Jeremy Henderson gets airborne at harrow in 1979. Photo: TLB

 
So anyway, I went to Bristol, to Clifton, with Rocky who introduced me to the Bristol guys and there again it was rich kids who skied. These four old Etonians, former Bristol University students, who were members of the ‘Dangerous Sports Club’, this legendary club, and they were nuts. Completely fucking nuts but they were doing what posh kids should be doing because they shouldn’t be fucking running the country. They should be crossing Antartica with a tin of carrots, you know? Clowns like Boris Johnson should be fucking clowning.

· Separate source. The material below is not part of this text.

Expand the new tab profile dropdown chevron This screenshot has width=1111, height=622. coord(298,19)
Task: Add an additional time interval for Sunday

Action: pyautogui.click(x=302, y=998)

they were doing what posh kids should be doing because they shouldn’t be fucking running the country. They should be crossing Antartica with a tin of carrots

Amazing.

At that point they were into windsurfing, which was really new, hang-gliding which was also really new and people died doing it then, and they were base jumping. Chris Hiatt Baker invented bungee jumping, sitting in his house watching a thing on TV about how these guys in New Guinea or New Caledonia or some place put on a display for the Queen where they tied these creepers to their legs and jumped. One of them kicked the bucket, and everybody else watching went, “Oh shit, fuck! That’s awful!”, and Chris was thinking, ‘That looks fun…’

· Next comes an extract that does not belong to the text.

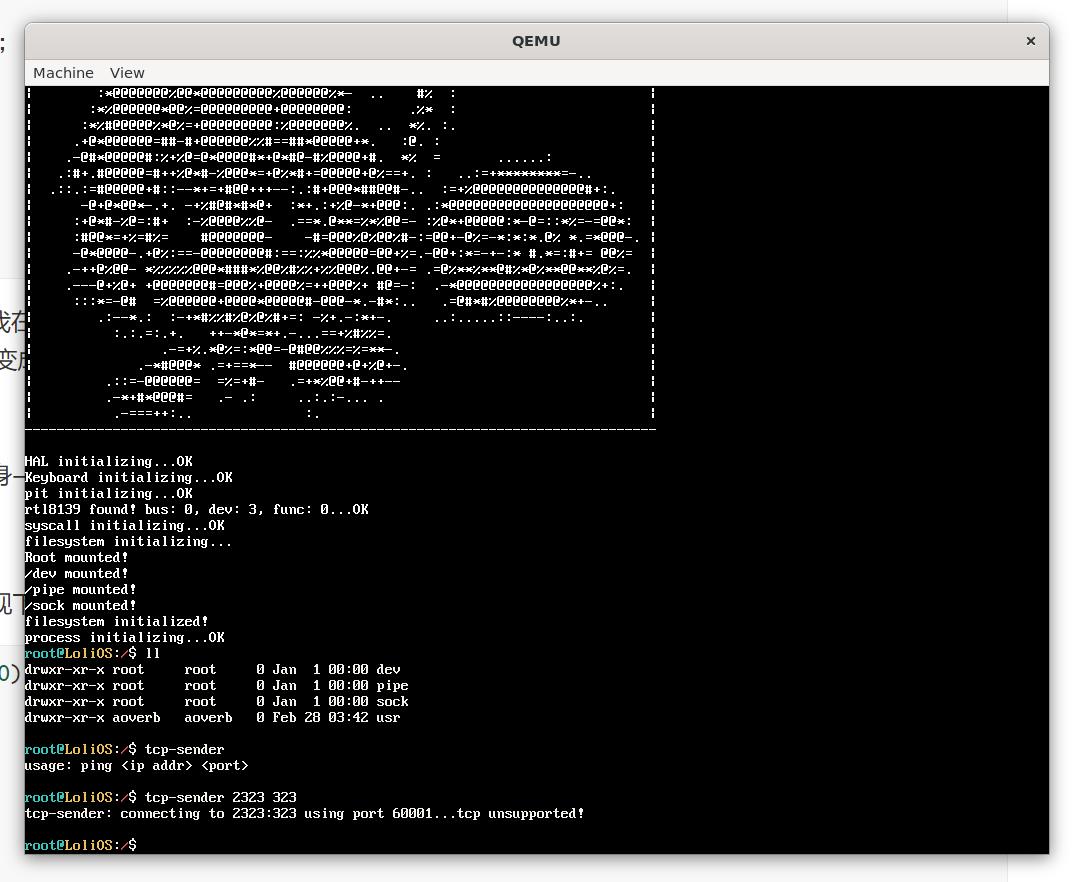This screenshot has width=1074, height=882.
Task: Click the 'sock' directory listing entry
Action: click(392, 701)
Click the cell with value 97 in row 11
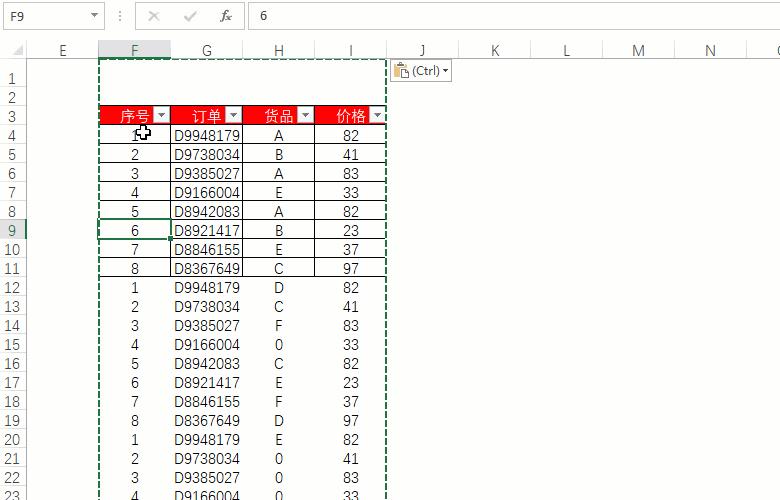Screen dimensions: 780x500 pos(350,268)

He had this professional bungee cord that was used on boats, to tie yachts to the land or attach surfboards to their VW bus, and being an old Etonian he had a friend who was a physicist who did the maths for him. Ironically he was not in the first jump as he went to London to get his girlfriend, Janey and was late. They were nuts, and when they got the first set of big red Kryptonics they went to the top of the biggest hill they could find and just got straight on the board and went flying down. So they kind of jump-started that whole culture in Bristol.

There were a bunch of other people hanging around too, people like Nicky Wisternoff, whose son Jody then became a DJ [with Way out West] and there was Willy Wee, who was one of the young skateboarders who then formed part of The Wild Bunch and Massive Attack and stuff like that, and Royce Creacy who was a biker who later provided a lot of important technical input into both stages of Skateboard! magazine. He’d also been a Formula One engineer and he just had this great mind, you know?

There was definitely a lot of stuff going on in Bristol back then.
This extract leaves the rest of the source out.